▸ OBJETIVO DO EXERCÍCIO:
No trecho sobre cotas, que parcela da população se declara preta ou parda de acordo com o IBGE?

▸ TRECHO CITADO:
====

Não quer dizer que todos os negros serão incluídos ou que todos os brancos dividem as riquezas sociais (no caso objeto deste estudo: os cargos públicos ou o acesso ao ensino superior, e que se diga: estão intimamente relacionados). Mesmo com as cotas, ainda assim haverá negros sem o acesso a essas riquezas, seja por opção, seja por capacidade. Entretanto, a questão é que a proporção entre negros e brancos seja em algum momento a mesma ou equivalente. Exemplificando: se há mais ou menos 50% de brancos que não têm acesso aos níveis mais elevados de ensino ou que não têm acesso a cargos e empregos públicos, natural que haja mais ou menos 50% de negros também (números hipoteticamente lançados, mas levando em consideração que praticamente metade da população se declara preta ou parda de acordo com o IBGE). Isso, pois não há diferença de capacidade oriunda da cor da pele; assim nada justifica que a população negra no Brasil seja a que menos têm acesso a estudo e trabalho, ambos nos graus mais elevados, nos termos da pesquisa do IBGE.

====

▸ DADOS ARMAZENADOS:
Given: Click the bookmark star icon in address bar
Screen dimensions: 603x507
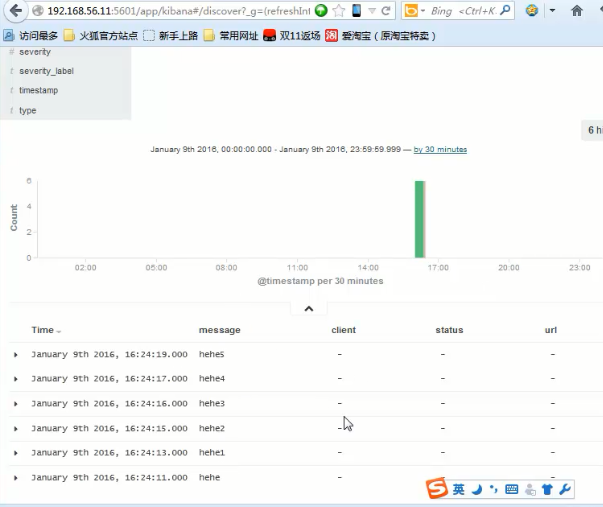Looking at the screenshot, I should tap(339, 11).
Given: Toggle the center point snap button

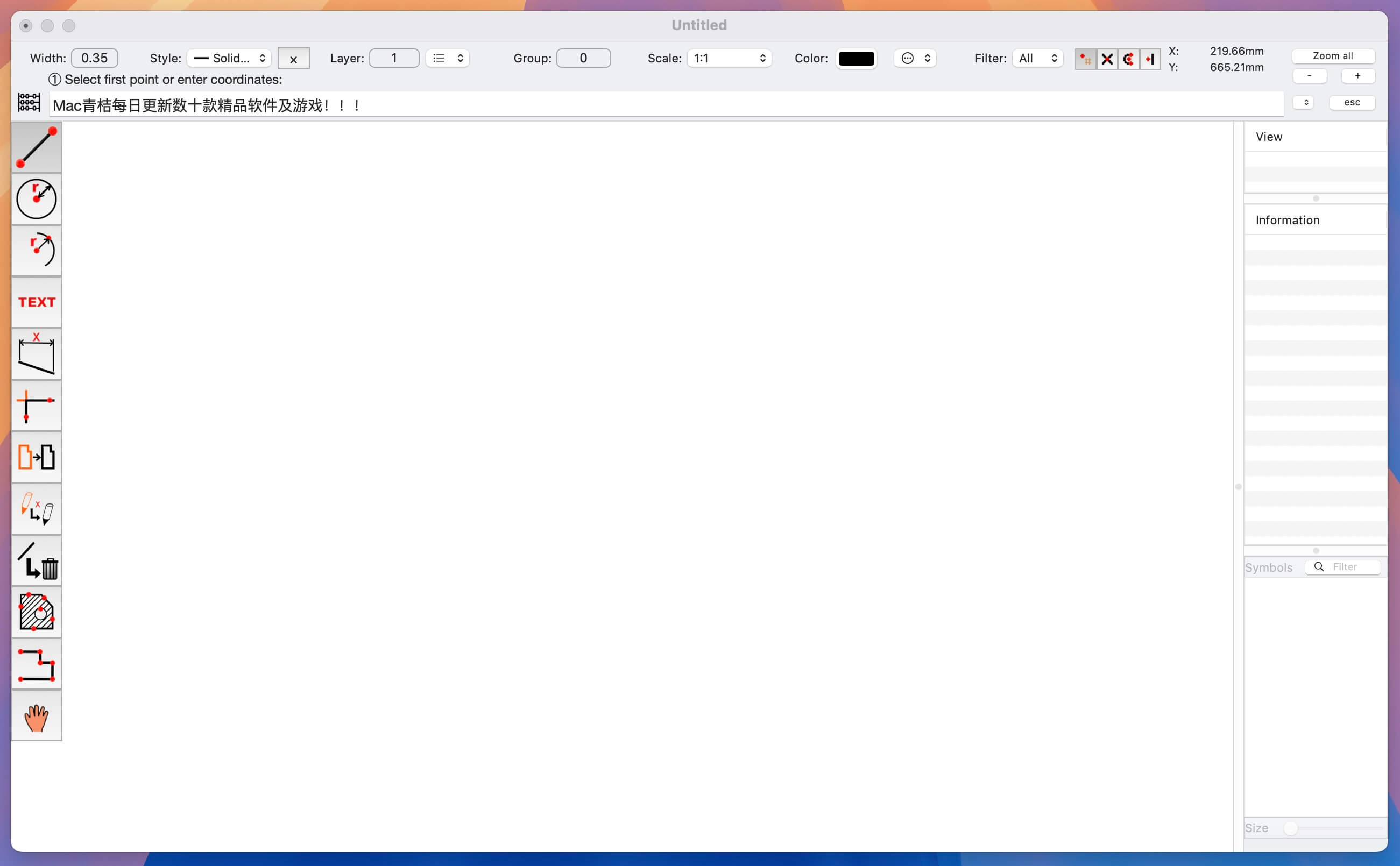Looking at the screenshot, I should pos(1128,59).
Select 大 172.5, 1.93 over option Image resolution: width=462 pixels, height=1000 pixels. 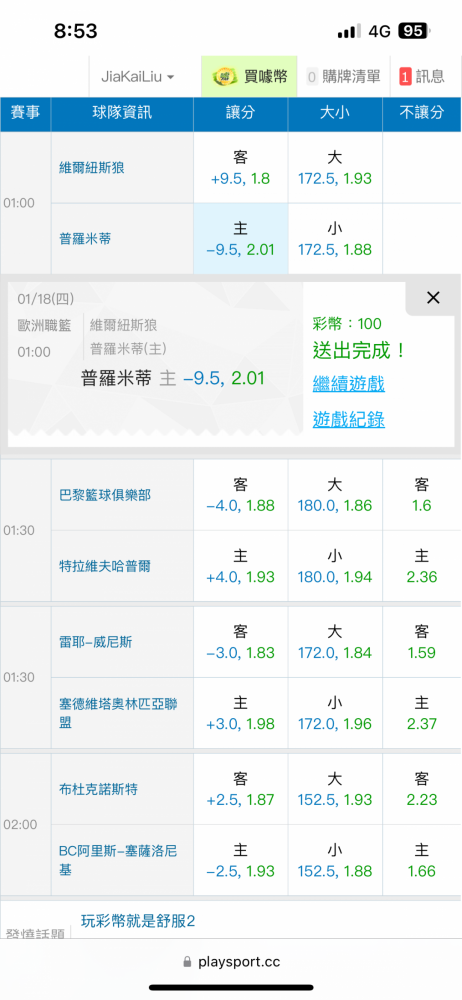click(335, 168)
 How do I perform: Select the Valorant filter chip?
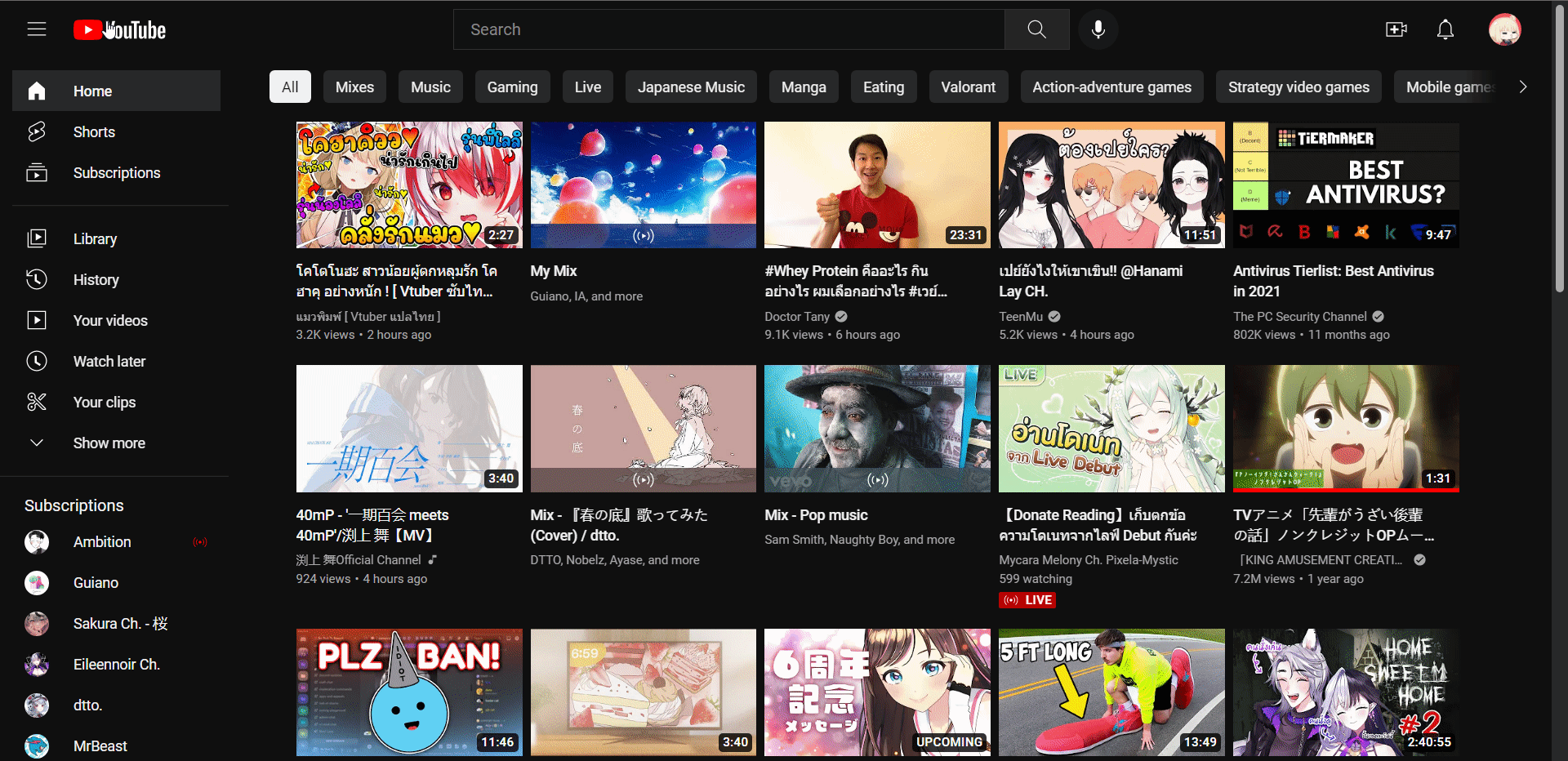[968, 87]
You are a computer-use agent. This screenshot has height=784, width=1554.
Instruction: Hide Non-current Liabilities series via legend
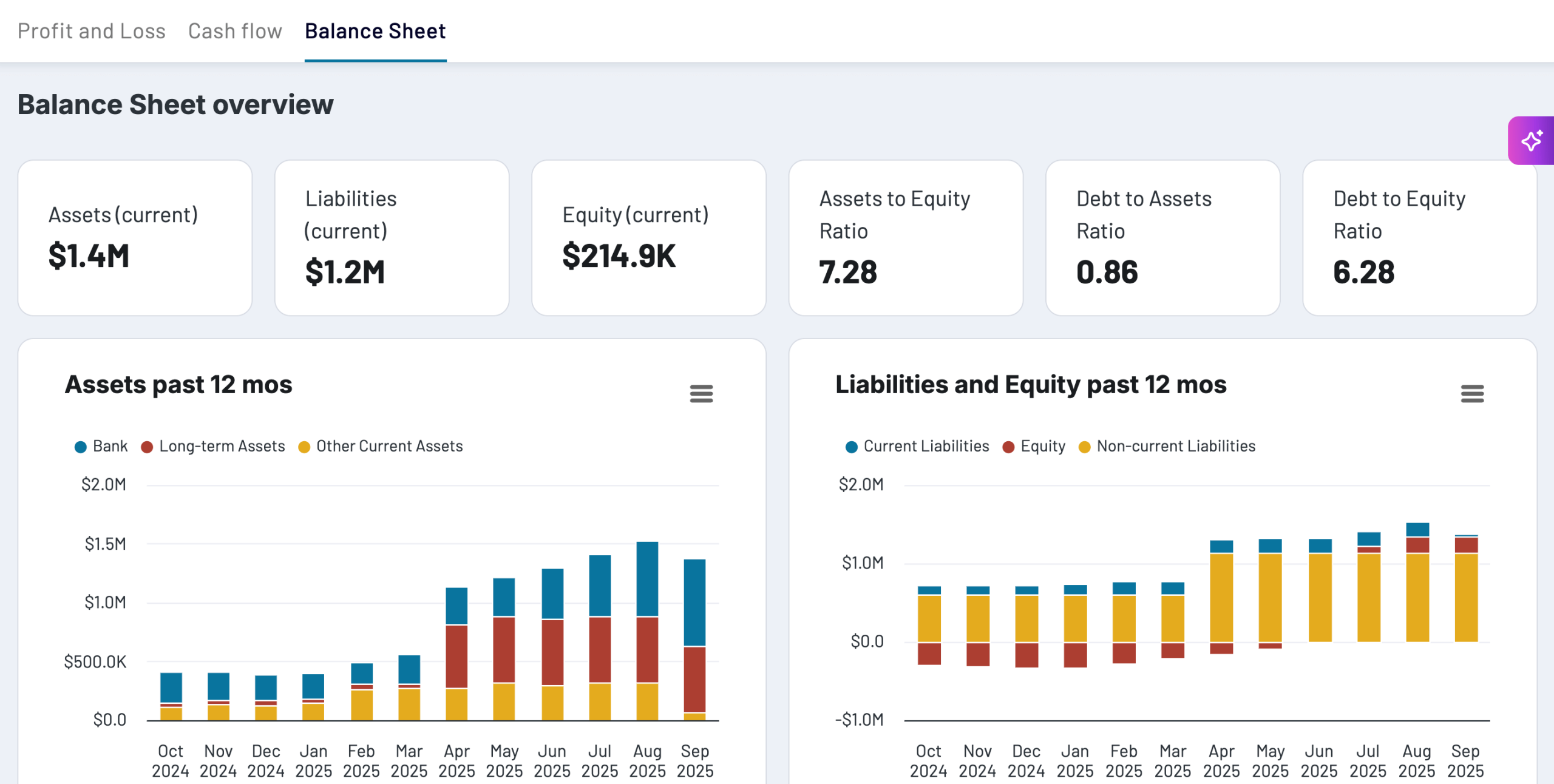[x=1175, y=446]
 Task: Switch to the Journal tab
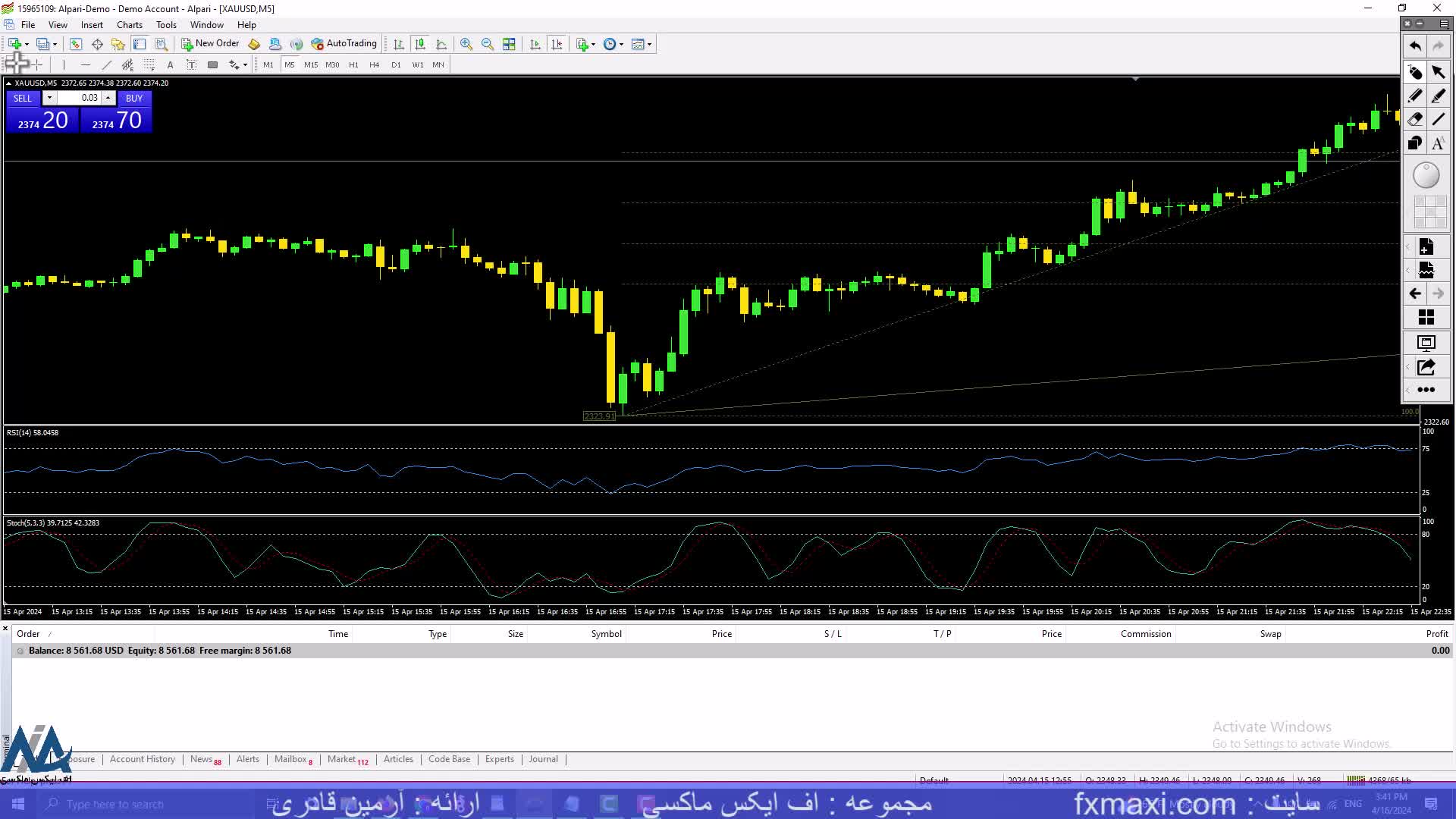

====

▸ RESPOSTA ESCRITA:
Praticamente metade da população.